The on-site Mosquito Lagoon Marine Enhancement Center, a partnership with the Florida Fish and Wildlife Conservation Commission and others, harvested its 20,000th plant from the donor marsh.
The new harvest mark was set when Dr. Linda Walters and her team from the University of Central Florida used the marsh to collect 100 plugs of Spartina alterniflora. The plants were harvested for use in living shoreline stabilization projects on public lands, including at Canaveral National Seashore, Tomoka State Park, Gamble Rogers State Park and Washington Oaks State Park.
Dr. Walters estimates she has harvested about 5,000 plants from the site to be used in conjunction with mangroves and oyster bags in her shoreline stabilization projects on Florida’s east coast.
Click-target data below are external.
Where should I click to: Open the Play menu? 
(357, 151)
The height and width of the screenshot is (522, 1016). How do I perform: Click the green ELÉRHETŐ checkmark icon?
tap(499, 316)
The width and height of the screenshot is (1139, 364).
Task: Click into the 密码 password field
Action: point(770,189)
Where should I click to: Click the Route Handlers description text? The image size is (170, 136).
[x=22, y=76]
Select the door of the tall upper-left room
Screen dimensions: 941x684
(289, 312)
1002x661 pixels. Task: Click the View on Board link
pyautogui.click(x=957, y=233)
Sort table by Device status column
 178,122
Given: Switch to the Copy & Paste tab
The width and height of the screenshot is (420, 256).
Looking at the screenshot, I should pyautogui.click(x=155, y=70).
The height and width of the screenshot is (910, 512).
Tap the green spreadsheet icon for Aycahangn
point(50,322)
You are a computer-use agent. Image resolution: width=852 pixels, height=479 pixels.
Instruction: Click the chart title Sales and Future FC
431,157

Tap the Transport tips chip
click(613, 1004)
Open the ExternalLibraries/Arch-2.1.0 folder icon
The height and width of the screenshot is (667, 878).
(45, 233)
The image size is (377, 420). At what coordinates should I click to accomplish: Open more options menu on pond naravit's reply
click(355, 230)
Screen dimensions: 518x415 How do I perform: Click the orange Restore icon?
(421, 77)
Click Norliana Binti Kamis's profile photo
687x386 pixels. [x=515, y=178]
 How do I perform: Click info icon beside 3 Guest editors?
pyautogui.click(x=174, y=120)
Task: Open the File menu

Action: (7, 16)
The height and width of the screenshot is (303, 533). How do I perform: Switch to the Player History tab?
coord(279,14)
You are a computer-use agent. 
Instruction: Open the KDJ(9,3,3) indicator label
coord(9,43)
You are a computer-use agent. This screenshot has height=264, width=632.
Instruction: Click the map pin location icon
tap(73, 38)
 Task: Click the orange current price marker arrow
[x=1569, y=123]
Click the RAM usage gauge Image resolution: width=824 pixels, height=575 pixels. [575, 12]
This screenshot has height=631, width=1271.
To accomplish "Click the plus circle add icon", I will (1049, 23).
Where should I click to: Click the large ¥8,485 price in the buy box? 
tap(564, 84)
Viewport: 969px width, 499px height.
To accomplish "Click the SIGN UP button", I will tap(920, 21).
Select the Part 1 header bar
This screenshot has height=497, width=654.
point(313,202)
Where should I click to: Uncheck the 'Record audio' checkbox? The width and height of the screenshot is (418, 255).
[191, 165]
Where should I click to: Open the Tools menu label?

Through grant funding and coordinated partnerships, more than 45,000 cubic yards of fill material was moved from the 22-acre site that housed New Smyrna Beach High School from 1963 to 2006. The site was graded in 2014 to restore original tidal-marsh elevation to create a salt-marsh habitat as well as an appropriate upland slope for native plants.
Volunteers, scientists and MDC staff hand-planted more than 25,000 native plants during summer 2014.
The marsh is now home to a variety of fish, crabs, birds and plants, which have been monitored by college science students and various science agencies. Donations of cord grass and mangrove propagules will continue to benefit restoration projects throughout Central Florida.